Has anyone used Lucene.NET rather than using the full text search that comes with sql server?
有人使用Lucene。NET而不是使用sql server的全文搜索?
If so I would be interested on how you implemented it.
如果是这样的话,我将对您如何实现它感兴趣。
Did you for example write a windows service that queried the database every hour then saved the results to the lucene.net index?
例如,您是否编写了一个windows服务,该服务每小时查询一次数据库,然后将结果保存到lucen .net索引中?
5 个解决方案
#1
57
Yes, I've used it for exactly what you are describing. We had two services - one for read, and one for write, but only because we had multiple readers. I'm sure we could have done it with just one service (the writer) and embedded the reader in the web app and services.
是的,我用它来描述你所描述的。我们有两个服务——一个用于读,一个用于写,但这只是因为我们有多个读者。我确信我们可以只用一个服务(作者)就完成了,并将阅读器嵌入到web应用程序和服务中。
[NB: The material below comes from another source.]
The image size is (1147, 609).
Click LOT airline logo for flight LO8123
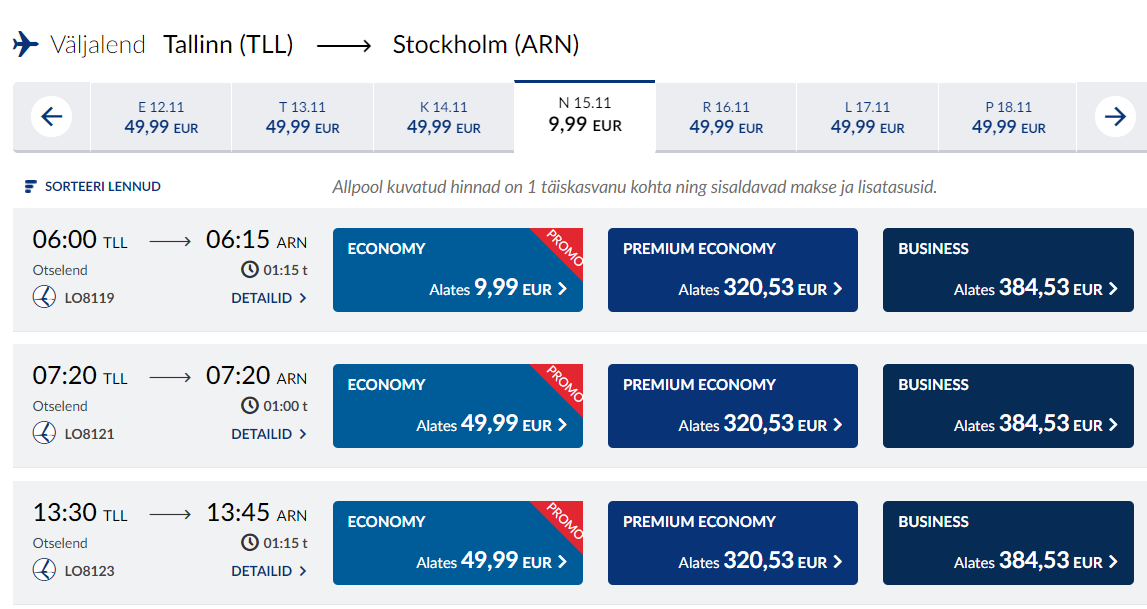coord(44,570)
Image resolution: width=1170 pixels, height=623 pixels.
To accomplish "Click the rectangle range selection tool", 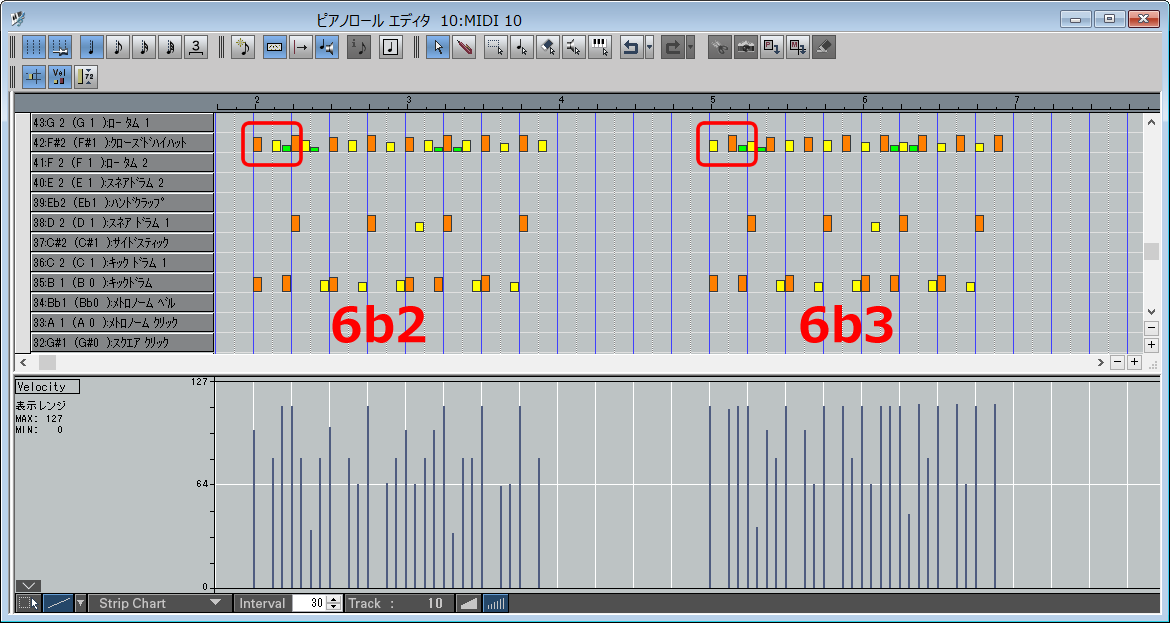I will [x=495, y=47].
I've used lucene.net as a general database indexer, so what I got back was basically DB id's (to indexed email messages), and I've also use it to get back enough info to populate search results or such without touching the database. It's worked great in both cases, tho the SQL can get a little slow, as you pretty much have to get an ID, select an ID etc. We got around this by making a temp table (with just the ID row in it) and bulk-inserting from a file (which was the output from lucene) then joining to the message table. Was a lot quicker.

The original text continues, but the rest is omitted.